◆ SET EXERCISE: Using the lecture summary below, decide whether each statement agrees with it, answering yes or no and quoting the deciding words. 1. The series consisted of five lectures. 2. The Tibetan version of the Yulanpen jing appears in the printed editions of the Tibetan canon. 3. 'Gos Chos-grub is also known in Chinese as Facheng.

◆ SOURCE DOCUMENT:
Savitsky, L.S., Opisanie tibetiskikh svitkov iz dunkhuana v sobranii instituta vostokovedeniia an SSSR, Moscow, 1991. Taube, Manfred, Die Tibetica der Berliner Turfansammlung. Akademie-Verlag, Berlin, 1980.

'La formation du Bouddhism tibétain À travers les documents de Dunhuang'
Summary of the January 2001 EPHE Vème Section Lecture Series

Matthew Kapstein

The four lectures in the series concerned primarily two broad themes: relations between Tibetan and Chinese Buddhism under the Tibetan empire during the early 9th century; and aspects of the development of Tibetan Buddhist tantrism during the early post-imperial period (late 9th and 10th centuries).

The study of Sino-Tibetan religious relations has so far generally emphasized the transmission to Tibet of Chan Buddhism, and the controversy surrounding it. It has been primarily in the work of the late R.A. Stein that other aspects of the relationship have been to some extent examined, for instance, the spread of Chinese Buddhist apocryphal literature in Tibet. In the first lecture, 'Mulian au pays des neiges: les traditions chinoises de l'arhat Maudgalyayana dans la littérature Tibétaine', we have sought to add to this line of research.

The elaboration of the legend of the Arhat Maudgalyayana during the course of Buddhism's progression from India through Central Asia to China has been a topic that has long fascinated scholars of Chinese literature and of Buddhism in East Asia. Two of the most famous products of the legend's development are the Yulanpen jing (Taisho 685) and the Da muqianlian mingjian jiumu bianwen, often referred to in English as The Transformation Text on Mulian Saving His Mother from Hell. It can now be established that these works were to some extent known in Tibet, where they exerted a degree of influence on later Tibetan Buddhist literary accounts of the life of the Buddha and his disciples.

The Tibetan version of the Yulanpen jing is so far known from just three of the manuscript versions of the Tibetan Buddhist canon, where it is entitled 'Phags pa yongs su skyobs pa'i snod ces bya ba'i mdo (Stog Palace Kanjur no. 266, Ulan Bator 314 and Tokyo 266); it is not found in the printed editions. According to the colophon it was translated from the Chinese by 'Gos Chos-grub, the renowned ninth century translator based in Dunhuang, who is also well-known in Chinese as Facheng. The translation is literal and precise, and corresponds very closely with the published Chinese version of the Yulanpen jing, as found in the Taisho Tripitaka (no. 685).

◆ COLLECTED DATA:
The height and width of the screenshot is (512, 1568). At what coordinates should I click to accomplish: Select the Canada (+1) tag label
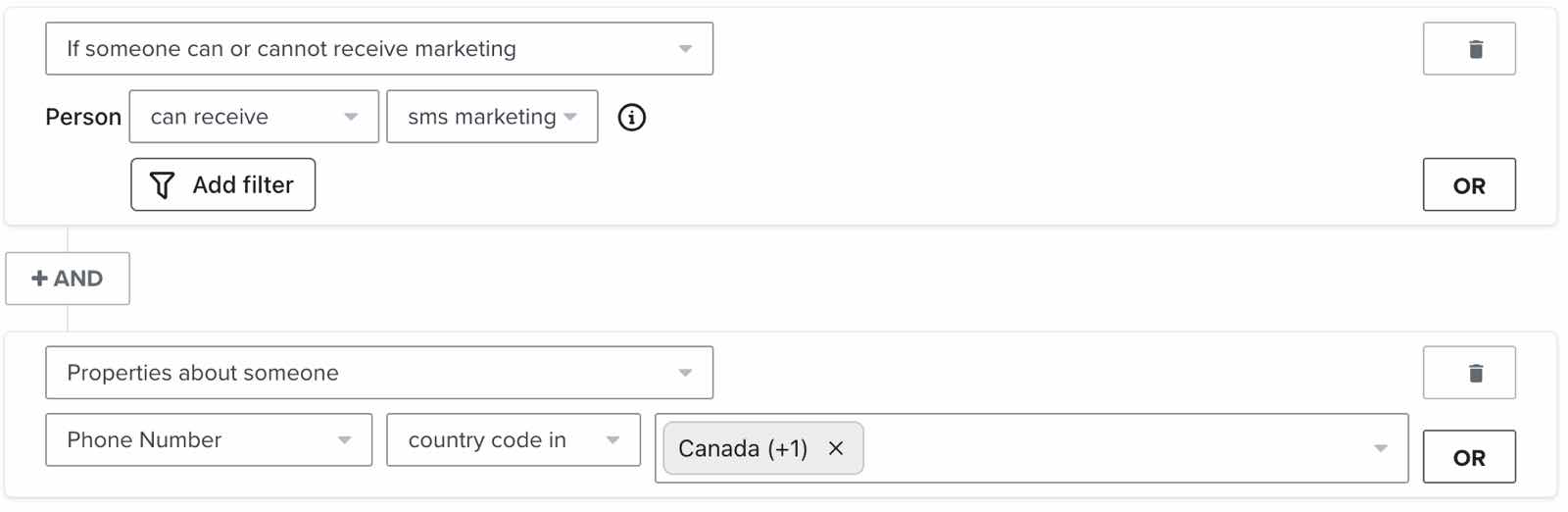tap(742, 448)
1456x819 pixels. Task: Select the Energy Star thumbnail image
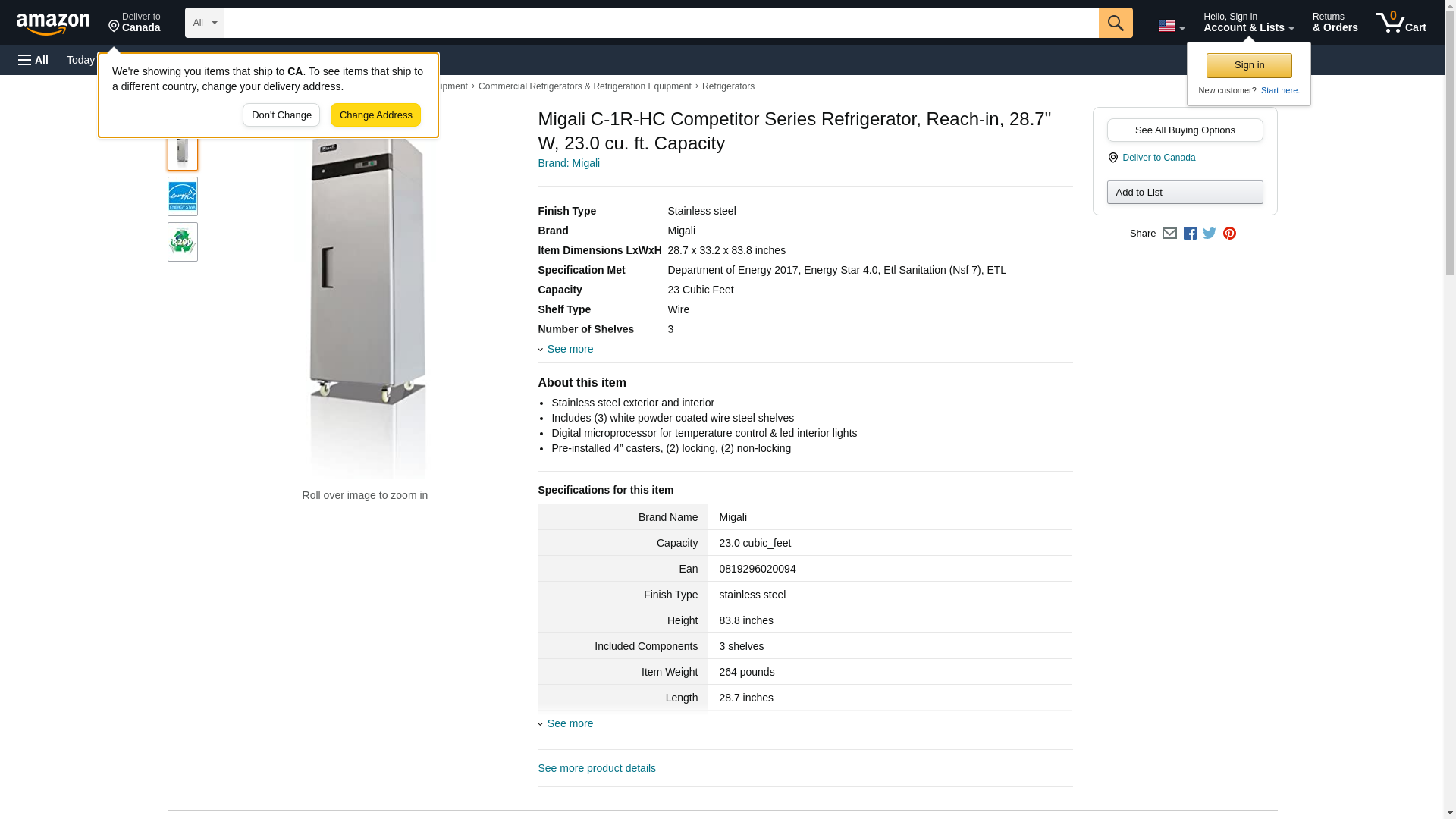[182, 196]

◆ WRITTEN RESPONSE:
1. No: "The four lectures in the series"
2. No: "it is not found in the printed editions"
3. Yes: "who is also well-known in Chinese as Facheng"